Stored data
────────
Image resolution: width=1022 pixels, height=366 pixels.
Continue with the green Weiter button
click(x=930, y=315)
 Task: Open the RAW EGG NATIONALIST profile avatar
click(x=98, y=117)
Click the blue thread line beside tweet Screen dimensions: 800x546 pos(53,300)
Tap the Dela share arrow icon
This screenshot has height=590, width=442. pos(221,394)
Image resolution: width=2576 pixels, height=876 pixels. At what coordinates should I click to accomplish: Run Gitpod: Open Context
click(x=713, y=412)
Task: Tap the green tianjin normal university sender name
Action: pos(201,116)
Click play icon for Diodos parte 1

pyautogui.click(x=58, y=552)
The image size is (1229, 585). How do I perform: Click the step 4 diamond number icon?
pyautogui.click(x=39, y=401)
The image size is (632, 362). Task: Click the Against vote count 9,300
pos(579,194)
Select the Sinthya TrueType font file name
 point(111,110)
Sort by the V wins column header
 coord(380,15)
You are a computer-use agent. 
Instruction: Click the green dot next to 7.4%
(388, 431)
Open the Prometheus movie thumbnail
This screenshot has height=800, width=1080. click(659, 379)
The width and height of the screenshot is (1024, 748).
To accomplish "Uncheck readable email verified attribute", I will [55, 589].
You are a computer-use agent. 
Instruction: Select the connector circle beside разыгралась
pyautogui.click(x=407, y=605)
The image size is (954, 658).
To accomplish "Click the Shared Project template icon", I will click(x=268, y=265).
────────
- [Required work]
All of the data needs to be repeated exactly.

- [Solution for this task]
Image resolution: width=1022 pixels, height=366 pixels.
Continue with the green Weiter button
click(x=930, y=315)
 Task: Open the RAW EGG NATIONALIST profile avatar
click(x=98, y=117)
Click the blue thread line beside tweet Screen dimensions: 800x546 pos(53,300)
Tap the Dela share arrow icon
This screenshot has height=590, width=442. pos(221,394)
Image resolution: width=2576 pixels, height=876 pixels. At what coordinates should I click to accomplish: Run Gitpod: Open Context
click(x=713, y=412)
Task: Tap the green tianjin normal university sender name
Action: pos(201,116)
Click play icon for Diodos parte 1

pyautogui.click(x=58, y=552)
The image size is (1229, 585). How do I perform: Click the step 4 diamond number icon?
pyautogui.click(x=39, y=401)
The image size is (632, 362). Task: Click the Against vote count 9,300
pos(579,194)
Select the Sinthya TrueType font file name
 point(111,110)
Sort by the V wins column header
 coord(380,15)
You are a computer-use agent. 
Instruction: Click the green dot next to 7.4%
(388, 431)
Open the Prometheus movie thumbnail
This screenshot has height=800, width=1080. click(659, 379)
The width and height of the screenshot is (1024, 748).
To accomplish "Uncheck readable email verified attribute", I will [55, 589].
You are a computer-use agent. 
Instruction: Select the connector circle beside разыгралась
pyautogui.click(x=407, y=605)
The image size is (954, 658).
To accomplish "Click the Shared Project template icon", I will click(x=268, y=265).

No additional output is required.